(Records for locating displayed items)
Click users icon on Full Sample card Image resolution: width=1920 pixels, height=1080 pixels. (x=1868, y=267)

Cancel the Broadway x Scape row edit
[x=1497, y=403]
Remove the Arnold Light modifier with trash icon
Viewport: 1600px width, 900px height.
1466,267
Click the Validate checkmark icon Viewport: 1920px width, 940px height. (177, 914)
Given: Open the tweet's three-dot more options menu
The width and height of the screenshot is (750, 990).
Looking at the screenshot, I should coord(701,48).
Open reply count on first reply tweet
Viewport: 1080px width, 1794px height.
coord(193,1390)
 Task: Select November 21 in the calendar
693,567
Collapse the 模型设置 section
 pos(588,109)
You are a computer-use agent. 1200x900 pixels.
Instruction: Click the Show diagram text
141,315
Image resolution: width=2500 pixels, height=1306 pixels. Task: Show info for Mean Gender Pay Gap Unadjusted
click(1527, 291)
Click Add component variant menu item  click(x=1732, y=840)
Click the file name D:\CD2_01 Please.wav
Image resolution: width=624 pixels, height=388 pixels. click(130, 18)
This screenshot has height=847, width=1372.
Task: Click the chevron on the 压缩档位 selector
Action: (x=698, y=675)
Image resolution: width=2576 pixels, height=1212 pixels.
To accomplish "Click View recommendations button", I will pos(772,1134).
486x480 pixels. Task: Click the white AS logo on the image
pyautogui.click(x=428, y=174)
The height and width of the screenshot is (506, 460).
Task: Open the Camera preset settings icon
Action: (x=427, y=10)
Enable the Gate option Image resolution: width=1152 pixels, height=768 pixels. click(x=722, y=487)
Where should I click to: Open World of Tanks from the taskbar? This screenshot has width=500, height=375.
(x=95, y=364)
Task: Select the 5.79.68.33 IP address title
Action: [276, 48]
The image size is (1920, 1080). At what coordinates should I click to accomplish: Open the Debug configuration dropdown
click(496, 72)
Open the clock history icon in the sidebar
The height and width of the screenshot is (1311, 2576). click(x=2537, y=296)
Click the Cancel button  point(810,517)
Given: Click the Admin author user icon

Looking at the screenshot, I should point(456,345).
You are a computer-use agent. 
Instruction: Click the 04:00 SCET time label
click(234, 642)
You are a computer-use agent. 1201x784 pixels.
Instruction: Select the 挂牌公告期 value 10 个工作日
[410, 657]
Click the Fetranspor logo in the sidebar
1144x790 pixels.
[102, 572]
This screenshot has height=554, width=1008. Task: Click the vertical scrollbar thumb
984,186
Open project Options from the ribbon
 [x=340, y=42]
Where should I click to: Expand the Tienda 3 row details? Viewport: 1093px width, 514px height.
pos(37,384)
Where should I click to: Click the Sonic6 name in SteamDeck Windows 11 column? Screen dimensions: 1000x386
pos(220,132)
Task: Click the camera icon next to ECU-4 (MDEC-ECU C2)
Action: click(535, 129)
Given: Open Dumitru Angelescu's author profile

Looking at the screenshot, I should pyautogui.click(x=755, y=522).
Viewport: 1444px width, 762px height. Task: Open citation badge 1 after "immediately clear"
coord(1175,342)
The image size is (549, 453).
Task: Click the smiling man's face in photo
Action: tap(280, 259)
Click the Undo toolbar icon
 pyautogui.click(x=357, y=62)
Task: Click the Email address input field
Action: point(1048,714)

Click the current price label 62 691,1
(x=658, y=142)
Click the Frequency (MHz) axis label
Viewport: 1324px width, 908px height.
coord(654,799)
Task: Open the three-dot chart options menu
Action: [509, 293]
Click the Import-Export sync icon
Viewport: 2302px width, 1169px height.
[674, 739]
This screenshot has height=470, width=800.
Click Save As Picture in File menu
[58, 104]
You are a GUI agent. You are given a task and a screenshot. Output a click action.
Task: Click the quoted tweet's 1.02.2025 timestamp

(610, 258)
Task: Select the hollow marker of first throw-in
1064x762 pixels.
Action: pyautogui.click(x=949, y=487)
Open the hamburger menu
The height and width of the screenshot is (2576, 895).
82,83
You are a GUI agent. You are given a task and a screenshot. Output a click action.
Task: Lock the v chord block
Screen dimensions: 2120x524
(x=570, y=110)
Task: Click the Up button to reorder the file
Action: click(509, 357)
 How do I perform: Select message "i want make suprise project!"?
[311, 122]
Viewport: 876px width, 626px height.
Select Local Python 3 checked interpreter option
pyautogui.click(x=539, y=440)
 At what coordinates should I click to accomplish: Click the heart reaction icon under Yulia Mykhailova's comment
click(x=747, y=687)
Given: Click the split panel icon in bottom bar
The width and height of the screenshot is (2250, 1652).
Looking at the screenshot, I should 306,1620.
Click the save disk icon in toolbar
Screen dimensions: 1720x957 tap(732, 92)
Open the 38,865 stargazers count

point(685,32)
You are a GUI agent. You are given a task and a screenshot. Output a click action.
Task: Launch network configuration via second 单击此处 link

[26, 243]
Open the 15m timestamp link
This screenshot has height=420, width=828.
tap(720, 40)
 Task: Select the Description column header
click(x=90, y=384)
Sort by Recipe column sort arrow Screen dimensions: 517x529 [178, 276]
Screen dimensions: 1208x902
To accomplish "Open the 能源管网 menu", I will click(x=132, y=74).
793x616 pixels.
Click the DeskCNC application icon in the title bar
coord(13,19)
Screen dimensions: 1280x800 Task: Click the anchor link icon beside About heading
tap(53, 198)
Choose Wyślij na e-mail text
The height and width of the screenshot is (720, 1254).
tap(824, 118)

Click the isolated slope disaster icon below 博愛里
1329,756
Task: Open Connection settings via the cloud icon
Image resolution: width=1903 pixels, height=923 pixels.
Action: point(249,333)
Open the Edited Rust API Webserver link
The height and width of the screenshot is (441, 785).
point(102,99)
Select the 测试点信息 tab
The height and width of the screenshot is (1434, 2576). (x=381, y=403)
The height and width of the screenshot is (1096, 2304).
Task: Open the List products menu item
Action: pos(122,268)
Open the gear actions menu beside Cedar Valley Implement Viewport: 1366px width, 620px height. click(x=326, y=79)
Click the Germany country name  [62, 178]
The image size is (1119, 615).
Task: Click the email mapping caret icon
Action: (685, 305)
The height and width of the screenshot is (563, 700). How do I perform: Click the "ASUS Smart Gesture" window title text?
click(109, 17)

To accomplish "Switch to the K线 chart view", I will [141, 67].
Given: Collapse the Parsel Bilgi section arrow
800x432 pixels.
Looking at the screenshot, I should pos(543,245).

* Exercise objective: Convert the listing from the line with "Screen dimensions: 1280x800" up to and including the line with "Action: (685, 305)" into a numbered list, omitting blank lines.

* Task output:
1. Screen dimensions: 1280x800 Task: Click the anchor link icon beside About heading
2. tap(53, 198)
3. Choose Wyślij na e-mail text
4. The height and width of the screenshot is (720, 1254).
5. tap(824, 118)
6. Click the isolated slope disaster icon below 博愛里
7. 1329,756
8. Task: Open Connection settings via the cloud icon
9. Image resolution: width=1903 pixels, height=923 pixels.
10. Action: point(249,333)
11. Open the Edited Rust API Webserver link
12. The height and width of the screenshot is (441, 785).
13. point(102,99)
14. Select the 测试点信息 tab
15. The height and width of the screenshot is (1434, 2576). (x=381, y=403)
16. The height and width of the screenshot is (1096, 2304).
17. Task: Open the List products menu item
18. Action: pos(122,268)
19. Open the gear actions menu beside Cedar Valley Implement Viewport: 1366px width, 620px height. click(x=326, y=79)
20. Click the Germany country name  [62, 178]
21. The image size is (1119, 615).
22. Task: Click the email mapping caret icon
23. Action: (685, 305)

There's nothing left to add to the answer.